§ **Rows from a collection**
**********

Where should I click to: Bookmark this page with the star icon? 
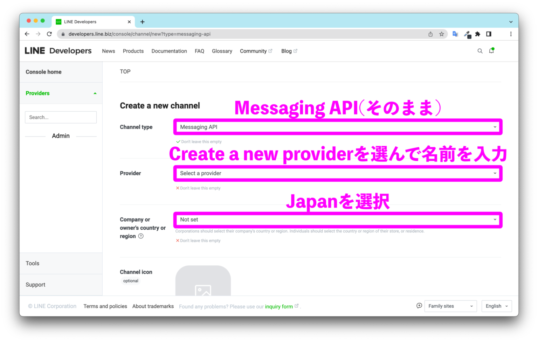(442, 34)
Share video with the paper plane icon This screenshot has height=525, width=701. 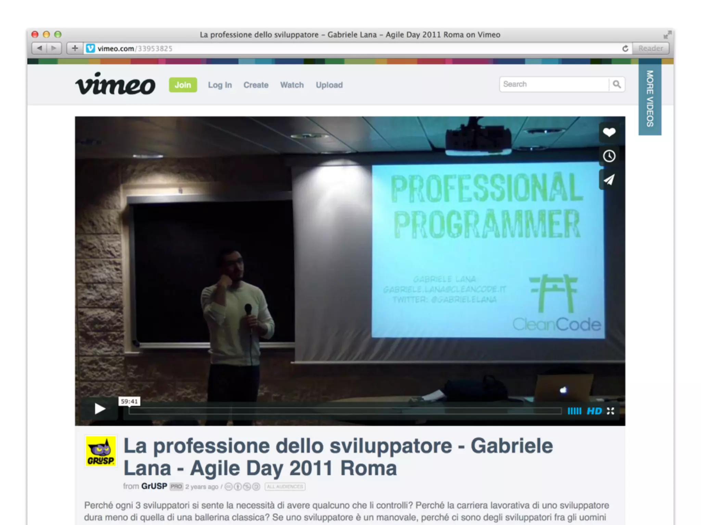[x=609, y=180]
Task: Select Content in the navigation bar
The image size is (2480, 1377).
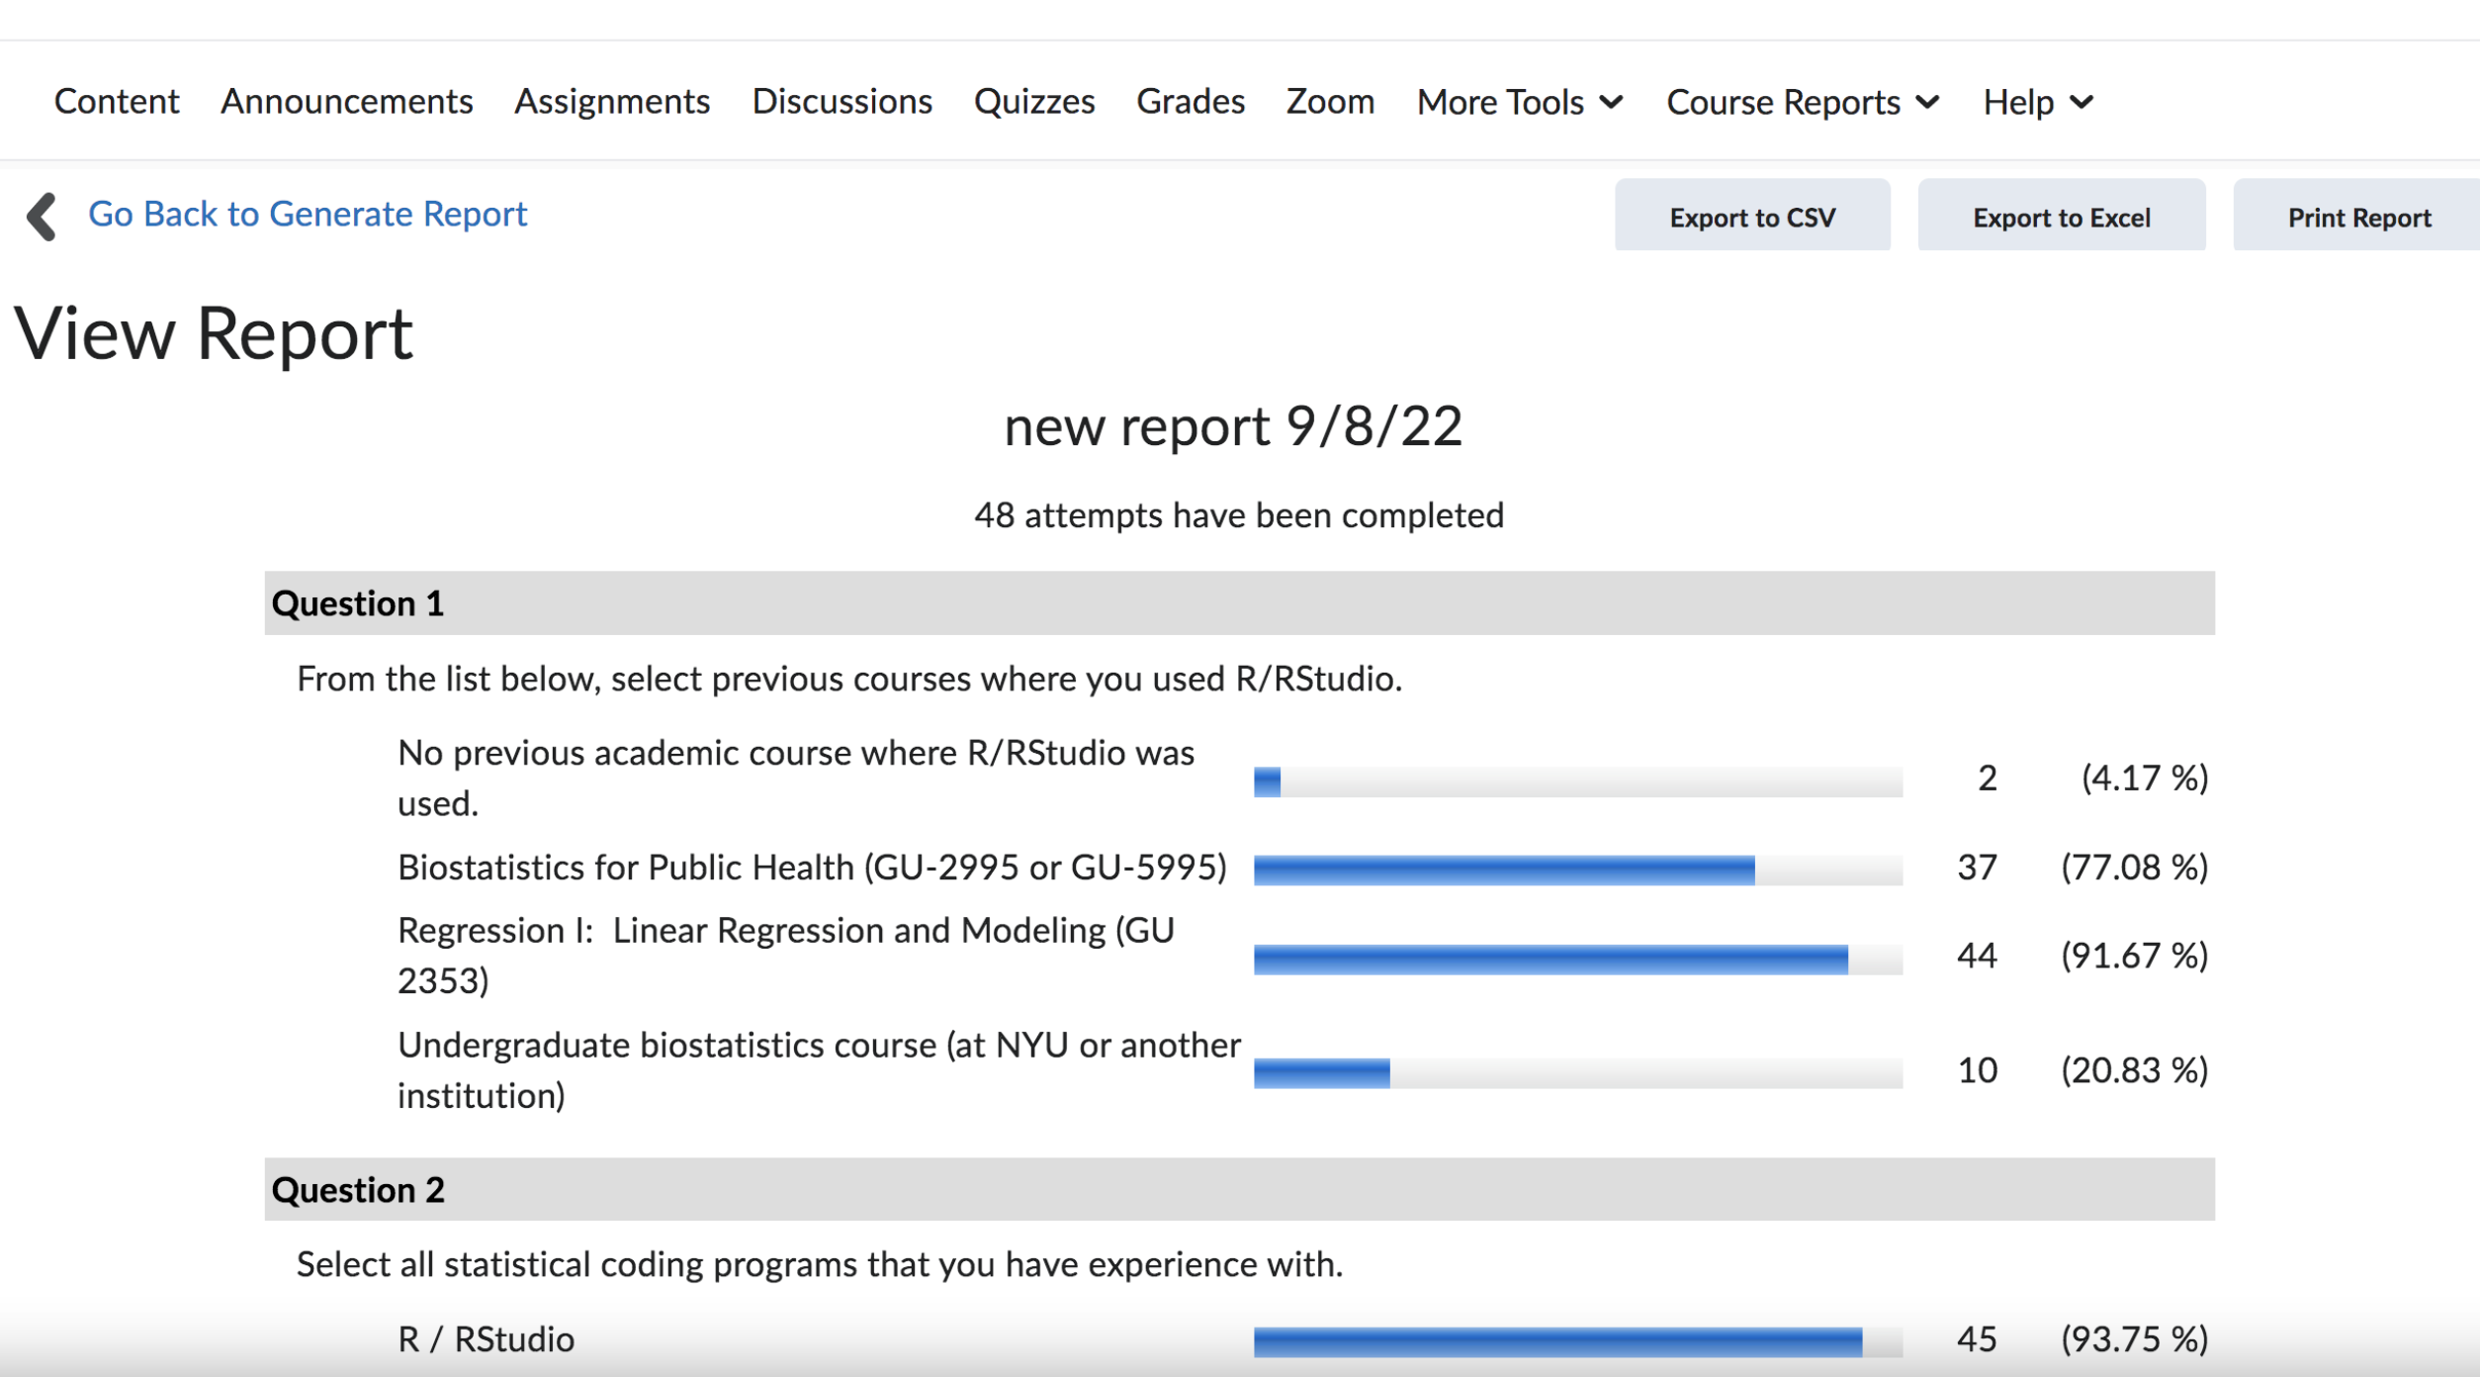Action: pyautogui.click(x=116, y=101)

**********

§ **DIRECTIONS FOR THIS TASK**
Return, word for word, the stretch of rows from the line containing "Task: Select Content in the navigation bar" through the end of the rows, leaving the pictures out of your answer.

§ **SOLUTION**
Task: Select Content in the navigation bar
The image size is (2480, 1377).
Action: pyautogui.click(x=116, y=101)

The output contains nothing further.